FN: That was the next place I wanted to go. It must be quite a thrill tosee your stories as the basis of seven movies and counting. What did you think of X2, which adapted God Loves, Man Kills loosely, and more recently Days of Future Past, and what they’ve done with the X-Men on the screen?
CC: Well I think, as I’ve said before, the ability to find the right performer, the right actor to exemplify the character is 98% of the job. Lauren Shuler Donner has been brilliant at finding the right person. No one can think of Wolverine anymore other than as Hugh Jackman, and rightly so.
FN: Is it true, by the way, that when you first met he apologized for being too tall? Maybe that was Len Wein…
CC: I have no idea. All I know is when I met him, I was like… [stammering sound] We were on Liberty Island at the opening night party and I had just worked up almost the totality of my courage to introduce myself to Ian McKellan, who I’ve admired since I was a student actor watching him come to New York to do Shakespeare (this is back in the 70s for God’s sake). And he says, [In British accent] “One moment dear boy… Hugh! Hugh! Come over! There’s someone I wish you to meet!” It was like, “Wow, you’re tall.” I’m a complete and utter basket case when it comes to meeting celebrities, even now. It’s like, wow, you’re real people. I’m just a writer! But that’s just the nature. Not all of us get to be George Martin and cool with the cast. He is the role now. There’s no getting around it, and that’s fine. That same element of taste and verisimilitude carries over into every casting decision in the canon. It’s just really, really cool.
Going back to the whole conflict in X2, it is both frustrating and understandable. It’s a different medium, and reaching out to a much broader audience. While God Loves, Man Kills as an original graphic novel might work brilliantly in prose, how would it play as a mass market film in and of itself? I don’t know if 20th Century Fox could get their head around it. The thing with God Loves is it has nothing to do with traditional superhero tropes. There’s no supervillain, per se. It’s a character piece. You see lots of action, the heroes do all the superhero stuff… kinda. For a studio executive, from whom you’re petitioning for $120 million to make your X-Men movie, at some point you have to decide which battles to fight and which battles not to. Woulda, shoulda, coulda. I would have liked to see the story done right. On the other hand, the story that was filmed was remarkably effective. The characters presented, those I recognized. To a certain extent, one smiles politely and moves on to the next film, which should have been the cap of the trilogy. Unfortunately, X-Men 3 turned out to be the most terrible…
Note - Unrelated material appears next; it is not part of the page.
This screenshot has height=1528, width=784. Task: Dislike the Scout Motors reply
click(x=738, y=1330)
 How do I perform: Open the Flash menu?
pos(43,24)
FN: I completely agree with you. It would have been nice to see what Singer would have done with the third one. Were you happy that he came back for this most recent one? How did you feel about Days of Future Past?
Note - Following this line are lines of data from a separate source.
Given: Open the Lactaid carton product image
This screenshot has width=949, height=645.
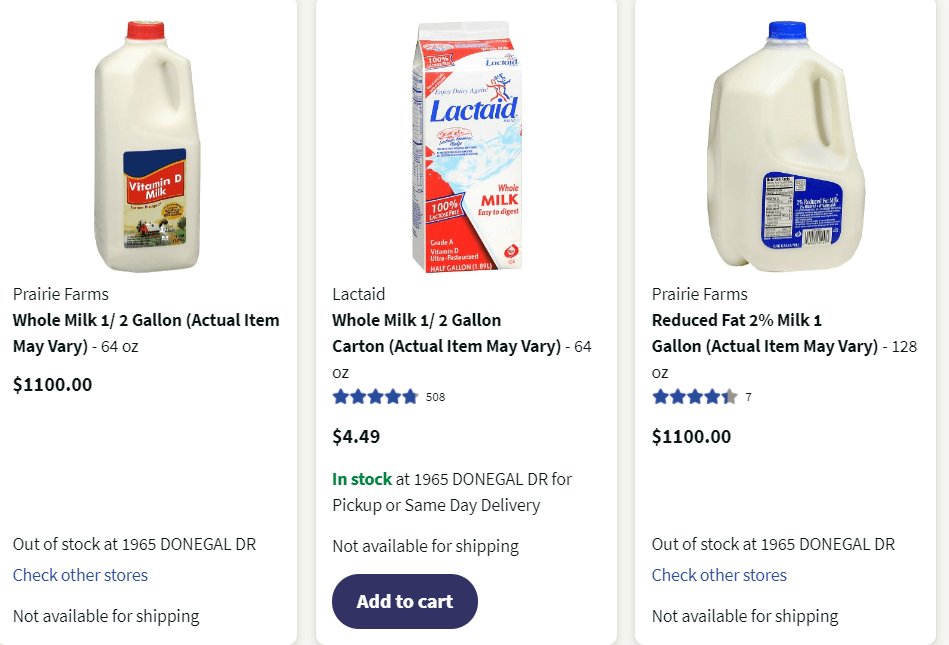Looking at the screenshot, I should coord(467,147).
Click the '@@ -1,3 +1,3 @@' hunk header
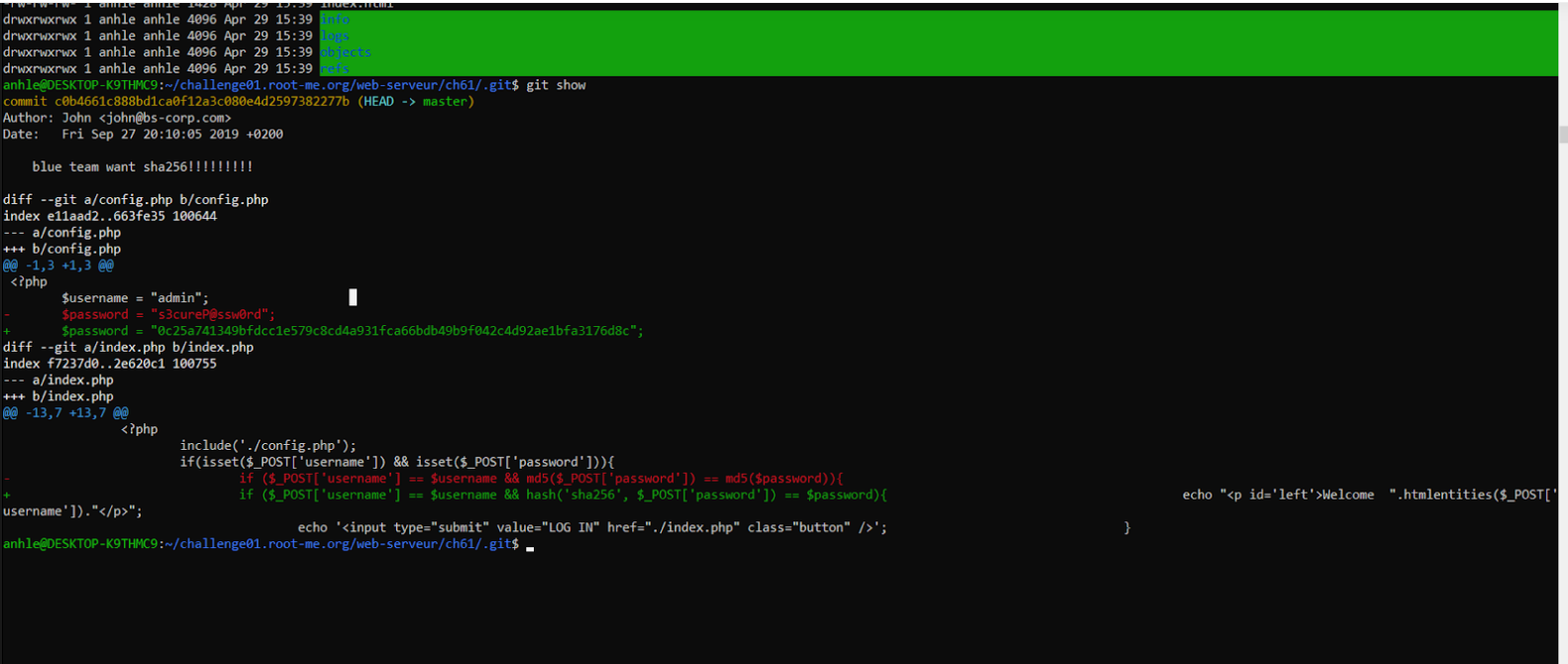This screenshot has height=664, width=1568. tap(57, 266)
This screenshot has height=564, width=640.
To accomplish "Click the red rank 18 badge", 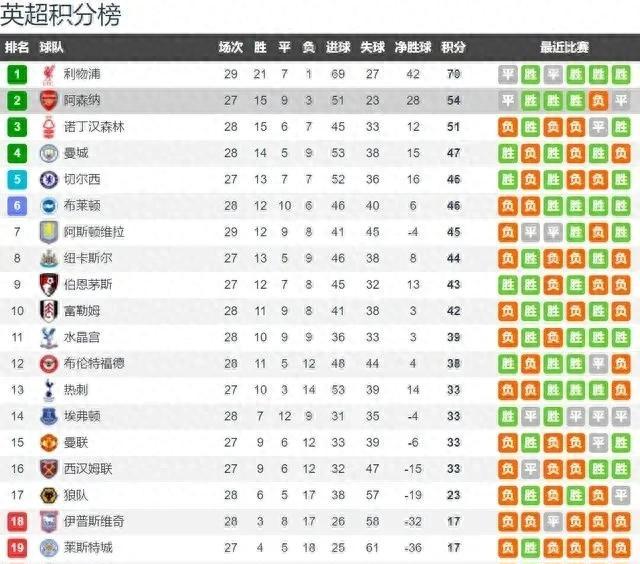I will [x=17, y=522].
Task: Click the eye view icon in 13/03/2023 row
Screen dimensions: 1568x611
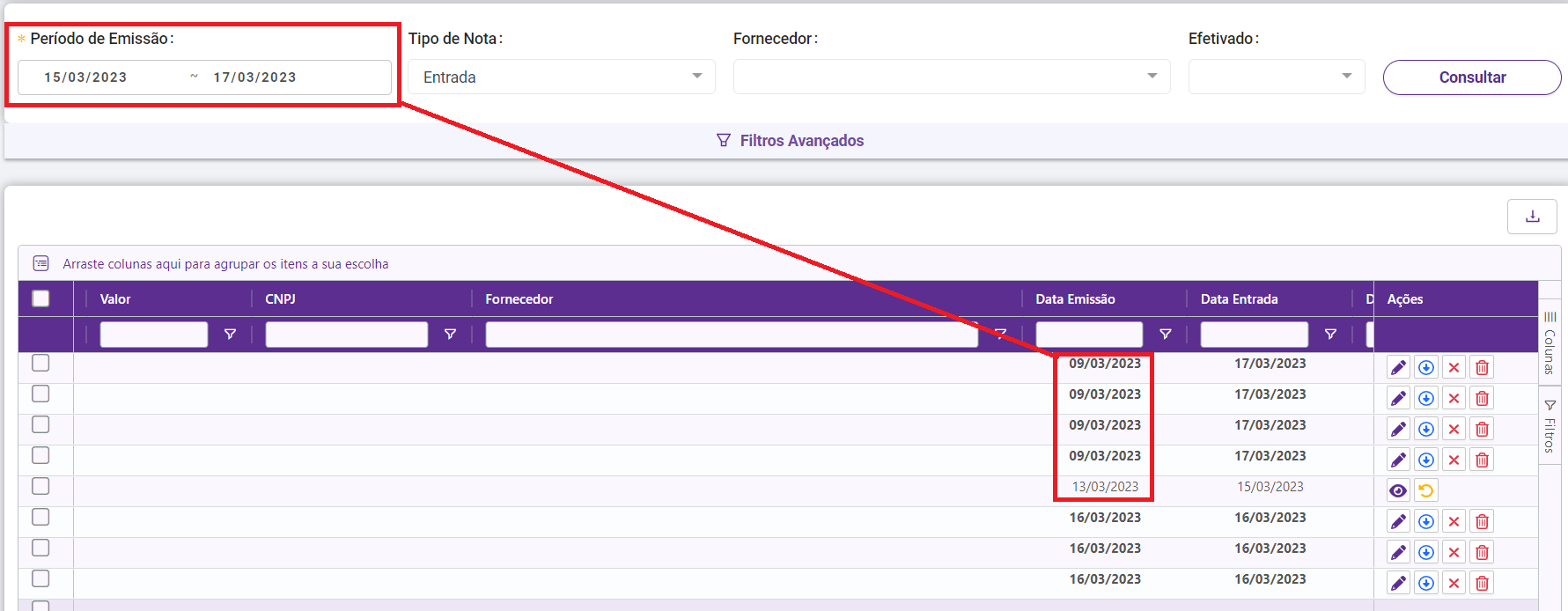Action: (x=1398, y=490)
CC: As I’ve said many times before, I would feel a whole lot happier if Brent Anderson had gotten credit for what was effectively a straight adaptation. [Note: Brent Anderson was the original artist for God Loves, Man Kills, and John Byrne was the original artist for Days of Future Past.] It would have been nice. It wouldn’t have cost them anything. But that’s the biz. Essentially, it is the story. They fiddled around with a chunk of it in the present day, yes, but so what? The future stuff is essentially what John and I created, and the end result is what John and I created, so it’s our story, with some tweaks and aspects to make it conform to the film continuity as opposed to the comic book continuity. You win some, you lose some.
FN: I could talk to you all day, dissecting every issue, believe me.